3. Human memory is unreliable and corruptible

Further, as highlighted by a recent International Chamber of Commerce (ICC) task force, Landau said it is scientifically accepted that human memory is unreliable and subject to corruption. In his view, the ‘over-lawyering process’ he’d referenced only serves to inflame this.

4. Witness preparation

Witnesses are now ‘well-cooked’, and this needs to be remedied.

5. Cross-examination

Landau expressed his view that, while cross-examination is sometimes required, is often disproportionate and does no more than cover old ground. It is also unfair. Does it help the tribunal and test the evidence, or is it nothing more than a test of the cross-examiner’s skill?

Landau’s proposals

Reposition witness selection as a collaborative process with the tribunal

Landau said that witness selection should not be counsel’s exclusive right. Rather, the tribunal should have input into the decision-making process. Landau referred to the Commercial Court in London, and its adoption of Practice Direction 57AC, which requires parties to the demonstrate the need for witness testimony – ie, it should not be used where a matter is common ground. Landau suggested that the tribunal’s input may avoid later criticism of awards, particularly when considering investor–state arbitration,

Categorisation of witnesses

Landau emphasised that witnesses of fact serve different purposes in different cases.

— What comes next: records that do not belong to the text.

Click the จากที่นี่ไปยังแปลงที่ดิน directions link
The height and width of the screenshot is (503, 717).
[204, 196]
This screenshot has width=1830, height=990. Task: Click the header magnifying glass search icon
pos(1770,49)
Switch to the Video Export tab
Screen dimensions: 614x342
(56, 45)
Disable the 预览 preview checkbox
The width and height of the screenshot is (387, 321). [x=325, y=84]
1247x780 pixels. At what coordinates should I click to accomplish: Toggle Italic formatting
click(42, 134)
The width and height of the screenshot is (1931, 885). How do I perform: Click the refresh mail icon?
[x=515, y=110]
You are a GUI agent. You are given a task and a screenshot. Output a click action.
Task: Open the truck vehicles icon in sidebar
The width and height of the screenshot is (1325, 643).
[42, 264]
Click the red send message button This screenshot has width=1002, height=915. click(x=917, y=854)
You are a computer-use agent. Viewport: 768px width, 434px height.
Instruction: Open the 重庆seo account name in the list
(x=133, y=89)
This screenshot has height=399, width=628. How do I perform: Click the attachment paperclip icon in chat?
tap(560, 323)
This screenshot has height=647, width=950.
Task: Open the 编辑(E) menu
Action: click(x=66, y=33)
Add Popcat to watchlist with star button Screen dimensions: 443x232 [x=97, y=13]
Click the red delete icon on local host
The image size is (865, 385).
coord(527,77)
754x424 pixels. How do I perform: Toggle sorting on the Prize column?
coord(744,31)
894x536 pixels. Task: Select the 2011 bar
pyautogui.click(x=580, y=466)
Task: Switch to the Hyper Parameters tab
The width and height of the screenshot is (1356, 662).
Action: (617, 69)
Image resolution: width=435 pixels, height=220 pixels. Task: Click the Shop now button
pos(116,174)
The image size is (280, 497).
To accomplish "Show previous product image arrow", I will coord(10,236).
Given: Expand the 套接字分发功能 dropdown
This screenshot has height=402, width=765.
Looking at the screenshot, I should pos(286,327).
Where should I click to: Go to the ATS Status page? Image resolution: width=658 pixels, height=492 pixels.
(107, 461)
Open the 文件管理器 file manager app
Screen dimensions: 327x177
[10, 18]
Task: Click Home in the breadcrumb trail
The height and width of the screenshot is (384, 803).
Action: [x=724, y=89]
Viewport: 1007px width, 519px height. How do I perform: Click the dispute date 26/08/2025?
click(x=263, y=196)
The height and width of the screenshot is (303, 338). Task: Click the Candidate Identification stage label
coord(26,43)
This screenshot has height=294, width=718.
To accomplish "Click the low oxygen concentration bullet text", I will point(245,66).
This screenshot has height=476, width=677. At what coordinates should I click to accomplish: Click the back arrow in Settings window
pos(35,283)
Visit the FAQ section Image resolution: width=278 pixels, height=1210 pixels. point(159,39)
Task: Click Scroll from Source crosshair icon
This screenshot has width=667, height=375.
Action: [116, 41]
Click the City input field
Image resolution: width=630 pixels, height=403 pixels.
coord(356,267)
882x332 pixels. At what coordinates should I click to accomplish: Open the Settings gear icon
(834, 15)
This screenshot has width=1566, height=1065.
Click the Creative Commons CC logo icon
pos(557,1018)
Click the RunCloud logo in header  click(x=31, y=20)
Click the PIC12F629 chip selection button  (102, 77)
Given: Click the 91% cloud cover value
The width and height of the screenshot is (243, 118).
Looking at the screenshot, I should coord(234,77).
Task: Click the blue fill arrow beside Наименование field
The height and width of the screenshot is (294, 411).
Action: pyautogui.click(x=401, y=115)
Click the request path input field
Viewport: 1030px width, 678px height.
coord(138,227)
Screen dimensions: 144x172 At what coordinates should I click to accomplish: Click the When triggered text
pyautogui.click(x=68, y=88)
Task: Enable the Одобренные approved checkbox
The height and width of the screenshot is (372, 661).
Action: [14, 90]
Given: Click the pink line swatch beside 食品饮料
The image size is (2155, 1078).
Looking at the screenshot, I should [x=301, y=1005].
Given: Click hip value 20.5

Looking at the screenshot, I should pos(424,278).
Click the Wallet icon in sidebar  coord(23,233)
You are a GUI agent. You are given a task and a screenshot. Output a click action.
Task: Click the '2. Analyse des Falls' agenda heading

For instance, witnesses may be required to:

  • give their recollection of events (absent documentary evidence);
  • narrate contemporaneous documents;
  • explore the background of the dispute; or
  • provide a technical explanation.

Accordingly, different procedures should be crafted that are relevant to the different categories.

Rethinking witness preparation and statements

In the same vein as the new Practice Direction adopted by the English courts, Landau called for the reevaluation of witness preparation and statements in arbitral proceedings. In Landau’s view, affirmative directions on how a witness will be questioned for the preparation of their statement, and how their statement is put together, should be made from the first case management conference and regularly revisited.

Witness statements must not become corrupted by showing the witness leading documents; thought should be given as to whether a witness could draft their own statement.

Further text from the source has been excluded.